The National Transportation Safety Board (NTSB) has published a part of its findings from an investigation into the crashing of a Tesla Model S with a firetruck in LA. The Model S was on autopilot when it collided into a firetruck. No one was hurt, and the driver was actually quite lucky to have made out of the accident without sustaining any severe injury.
It has been revealed that the driver had the autopilot activated and had their hands off the wheel for most of last few minutes before crashing into the firetruck. In a nutshell, the latest finding has confirmed what many were already expecting; the driver was not paying the attention that was required of him while he was allowing his Tesla to drive him.
The NTSB tweeted that it has released part of the findings, while the final accident brief would be published in a day. The study has established that the autopilot was switched on during the time of the crash. It has been further established that the driver of the Tesla Model S had his hands on the wheel for only 51 seconds of the total 13 minutes and 48 seconds of the drive’s final phase. The driver didn’t have his hands on the wheel at all for the last three minutes and forty-one seconds before the crash happened.
Upon questioning by the NTSB about what he was doing before the crash, the driver responded by saying, ‘I was having a coffee and a bagel. And all I remember, that truck, and then I just saw the boom in my face, and that was it.’ Another recent study that was carried out by the Insurance Institute for Highway Safety (IIHS) has shown that there exists some confusion when it comes to the Tesla’s autopilot feature and other advanced driver assistance systems by other car manufacturers.
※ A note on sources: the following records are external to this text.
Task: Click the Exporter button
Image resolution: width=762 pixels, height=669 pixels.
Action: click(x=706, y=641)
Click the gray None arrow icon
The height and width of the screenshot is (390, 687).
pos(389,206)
The reason for the confusion is quite obvious; the name autopilot actually implies that you can sit back and allow the car to take over. Whereas, in reality; you need to have your hands on the wheel and pay attention to the road even when you have the autopilot system engaged. Although Tesla is not to be blamed here since it has been established that the driver should have been paying attention; some have made the argument that the driver assistance software’s name by Tesla is misleading.